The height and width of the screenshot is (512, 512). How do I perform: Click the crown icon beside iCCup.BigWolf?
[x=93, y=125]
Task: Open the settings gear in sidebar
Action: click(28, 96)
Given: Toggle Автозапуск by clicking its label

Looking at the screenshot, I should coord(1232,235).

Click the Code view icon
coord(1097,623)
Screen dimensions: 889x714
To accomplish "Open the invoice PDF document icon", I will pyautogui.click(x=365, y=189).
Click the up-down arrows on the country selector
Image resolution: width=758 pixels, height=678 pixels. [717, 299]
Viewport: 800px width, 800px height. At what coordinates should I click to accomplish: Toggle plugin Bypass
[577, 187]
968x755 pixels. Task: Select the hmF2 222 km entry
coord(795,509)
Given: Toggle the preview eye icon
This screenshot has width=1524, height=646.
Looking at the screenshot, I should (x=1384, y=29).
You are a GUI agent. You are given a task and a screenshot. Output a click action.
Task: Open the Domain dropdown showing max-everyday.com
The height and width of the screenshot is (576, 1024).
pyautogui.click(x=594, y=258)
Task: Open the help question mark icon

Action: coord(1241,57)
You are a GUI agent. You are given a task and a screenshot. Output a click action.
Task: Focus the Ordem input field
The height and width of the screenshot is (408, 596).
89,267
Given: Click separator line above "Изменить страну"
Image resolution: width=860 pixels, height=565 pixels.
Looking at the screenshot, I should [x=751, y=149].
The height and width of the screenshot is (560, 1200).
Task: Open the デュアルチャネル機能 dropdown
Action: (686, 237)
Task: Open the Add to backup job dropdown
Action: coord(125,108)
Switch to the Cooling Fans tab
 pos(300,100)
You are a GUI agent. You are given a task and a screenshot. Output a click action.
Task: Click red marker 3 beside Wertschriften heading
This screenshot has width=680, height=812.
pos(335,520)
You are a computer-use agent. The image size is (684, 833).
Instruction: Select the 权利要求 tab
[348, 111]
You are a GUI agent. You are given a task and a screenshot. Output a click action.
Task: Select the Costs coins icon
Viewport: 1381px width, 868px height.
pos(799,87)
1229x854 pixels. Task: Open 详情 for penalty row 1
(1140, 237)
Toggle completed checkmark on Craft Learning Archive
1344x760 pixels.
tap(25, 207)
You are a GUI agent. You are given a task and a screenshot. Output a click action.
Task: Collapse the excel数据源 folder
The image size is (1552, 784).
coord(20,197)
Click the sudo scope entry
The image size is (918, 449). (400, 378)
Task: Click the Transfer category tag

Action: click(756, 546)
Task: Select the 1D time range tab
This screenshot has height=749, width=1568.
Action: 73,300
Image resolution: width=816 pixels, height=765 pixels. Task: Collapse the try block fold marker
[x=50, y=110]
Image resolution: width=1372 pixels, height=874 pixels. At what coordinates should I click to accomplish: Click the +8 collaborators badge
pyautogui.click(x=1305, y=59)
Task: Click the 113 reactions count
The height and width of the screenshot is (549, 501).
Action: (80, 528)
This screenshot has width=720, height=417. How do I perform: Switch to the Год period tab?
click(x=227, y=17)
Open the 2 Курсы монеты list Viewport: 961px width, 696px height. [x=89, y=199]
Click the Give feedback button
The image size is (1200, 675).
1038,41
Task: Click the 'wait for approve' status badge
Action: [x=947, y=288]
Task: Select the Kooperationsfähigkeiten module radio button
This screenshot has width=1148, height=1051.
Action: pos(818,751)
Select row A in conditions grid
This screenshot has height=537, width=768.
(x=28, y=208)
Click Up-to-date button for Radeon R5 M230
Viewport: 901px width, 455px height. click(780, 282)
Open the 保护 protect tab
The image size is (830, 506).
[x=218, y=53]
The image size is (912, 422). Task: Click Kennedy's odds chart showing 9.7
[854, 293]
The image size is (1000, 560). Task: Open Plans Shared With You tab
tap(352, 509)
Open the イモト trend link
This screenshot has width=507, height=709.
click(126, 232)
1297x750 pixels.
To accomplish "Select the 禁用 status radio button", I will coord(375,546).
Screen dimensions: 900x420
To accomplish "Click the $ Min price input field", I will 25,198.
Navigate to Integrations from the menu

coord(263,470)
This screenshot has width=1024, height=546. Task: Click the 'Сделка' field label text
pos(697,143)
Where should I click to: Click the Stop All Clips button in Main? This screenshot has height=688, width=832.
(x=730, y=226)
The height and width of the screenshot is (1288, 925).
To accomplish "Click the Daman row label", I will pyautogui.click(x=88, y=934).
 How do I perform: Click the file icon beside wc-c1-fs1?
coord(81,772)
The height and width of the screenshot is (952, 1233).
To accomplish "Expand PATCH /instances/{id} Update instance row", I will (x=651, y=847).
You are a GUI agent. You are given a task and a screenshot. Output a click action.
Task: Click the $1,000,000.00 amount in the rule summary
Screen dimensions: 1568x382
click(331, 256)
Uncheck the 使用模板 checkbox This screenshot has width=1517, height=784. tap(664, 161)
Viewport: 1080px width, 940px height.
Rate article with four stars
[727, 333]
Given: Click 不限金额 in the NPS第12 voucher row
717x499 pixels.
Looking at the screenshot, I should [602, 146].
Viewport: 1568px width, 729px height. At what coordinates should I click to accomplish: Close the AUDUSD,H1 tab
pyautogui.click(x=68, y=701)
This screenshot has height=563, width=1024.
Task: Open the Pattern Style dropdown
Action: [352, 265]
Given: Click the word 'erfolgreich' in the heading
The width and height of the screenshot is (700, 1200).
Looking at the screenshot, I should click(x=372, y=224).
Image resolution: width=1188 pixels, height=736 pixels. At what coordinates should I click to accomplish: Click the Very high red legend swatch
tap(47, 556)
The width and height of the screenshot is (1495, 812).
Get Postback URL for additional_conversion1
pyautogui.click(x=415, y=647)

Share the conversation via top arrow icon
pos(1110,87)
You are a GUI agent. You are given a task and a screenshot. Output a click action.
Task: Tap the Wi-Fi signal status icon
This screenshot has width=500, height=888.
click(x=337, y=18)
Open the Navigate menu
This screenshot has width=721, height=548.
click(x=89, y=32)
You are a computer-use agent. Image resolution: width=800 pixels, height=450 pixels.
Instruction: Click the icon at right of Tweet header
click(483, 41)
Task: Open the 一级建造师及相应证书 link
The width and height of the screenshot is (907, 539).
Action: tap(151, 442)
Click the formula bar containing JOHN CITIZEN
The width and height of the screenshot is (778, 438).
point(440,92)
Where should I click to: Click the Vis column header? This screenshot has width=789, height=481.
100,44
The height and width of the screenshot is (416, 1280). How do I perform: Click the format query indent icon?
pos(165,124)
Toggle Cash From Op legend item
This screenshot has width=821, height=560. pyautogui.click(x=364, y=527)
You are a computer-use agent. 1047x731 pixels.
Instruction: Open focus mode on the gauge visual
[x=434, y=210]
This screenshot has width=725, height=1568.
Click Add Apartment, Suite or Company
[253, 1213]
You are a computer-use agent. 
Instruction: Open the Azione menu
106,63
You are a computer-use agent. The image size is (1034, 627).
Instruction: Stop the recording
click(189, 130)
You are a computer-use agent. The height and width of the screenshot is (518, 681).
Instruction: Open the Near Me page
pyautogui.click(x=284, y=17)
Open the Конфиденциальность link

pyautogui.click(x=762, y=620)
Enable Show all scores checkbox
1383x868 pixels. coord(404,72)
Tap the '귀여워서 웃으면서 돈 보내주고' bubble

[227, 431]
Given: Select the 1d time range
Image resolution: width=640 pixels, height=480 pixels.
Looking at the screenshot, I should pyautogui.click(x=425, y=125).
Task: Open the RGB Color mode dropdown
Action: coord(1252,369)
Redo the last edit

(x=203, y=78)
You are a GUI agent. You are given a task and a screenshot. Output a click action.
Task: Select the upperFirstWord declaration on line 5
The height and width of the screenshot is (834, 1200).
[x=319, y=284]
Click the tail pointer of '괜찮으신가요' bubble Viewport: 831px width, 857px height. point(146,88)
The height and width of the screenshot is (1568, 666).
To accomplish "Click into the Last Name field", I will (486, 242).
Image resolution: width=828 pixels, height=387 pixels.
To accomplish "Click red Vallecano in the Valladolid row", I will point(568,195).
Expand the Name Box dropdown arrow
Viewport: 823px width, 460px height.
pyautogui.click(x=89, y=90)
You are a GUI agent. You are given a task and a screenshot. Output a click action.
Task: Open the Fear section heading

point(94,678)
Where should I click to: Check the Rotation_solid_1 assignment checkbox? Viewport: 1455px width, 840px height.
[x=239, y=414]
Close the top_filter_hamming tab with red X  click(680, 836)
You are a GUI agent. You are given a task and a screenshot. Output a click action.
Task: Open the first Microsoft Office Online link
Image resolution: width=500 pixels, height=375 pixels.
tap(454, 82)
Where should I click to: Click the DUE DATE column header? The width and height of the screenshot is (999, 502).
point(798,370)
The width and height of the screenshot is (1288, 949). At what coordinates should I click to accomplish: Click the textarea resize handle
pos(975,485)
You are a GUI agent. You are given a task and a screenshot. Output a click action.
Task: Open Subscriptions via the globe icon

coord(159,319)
--------------------------------------------------
YOUR OBJECTIVE:
Please write out the records again, starting with the line that contains "1229x854 pixels. Task: Open" and going on through the line that contains "click(x=227, y=17)", swapping "Collapse" for "Expand" and changing nothing else.

COMPLETE OUTPUT:
1229x854 pixels. Task: Open 详情 for penalty row 1
(1140, 237)
Toggle completed checkmark on Craft Learning Archive
1344x760 pixels.
tap(25, 207)
You are a GUI agent. You are given a task and a screenshot. Output a click action.
Task: Expand the excel数据源 folder
The image size is (1552, 784).
coord(20,197)
Click the sudo scope entry
The image size is (918, 449). (400, 378)
Task: Click the Transfer category tag

Action: click(756, 546)
Task: Select the 1D time range tab
This screenshot has height=749, width=1568.
Action: 73,300
Image resolution: width=816 pixels, height=765 pixels. Task: Expand the try block fold marker
[x=50, y=110]
Image resolution: width=1372 pixels, height=874 pixels. At what coordinates should I click to accomplish: Click the +8 collaborators badge
pyautogui.click(x=1305, y=59)
Task: Click the 113 reactions count
The height and width of the screenshot is (549, 501).
Action: (80, 528)
This screenshot has width=720, height=417. How do I perform: Switch to the Год period tab?
click(x=227, y=17)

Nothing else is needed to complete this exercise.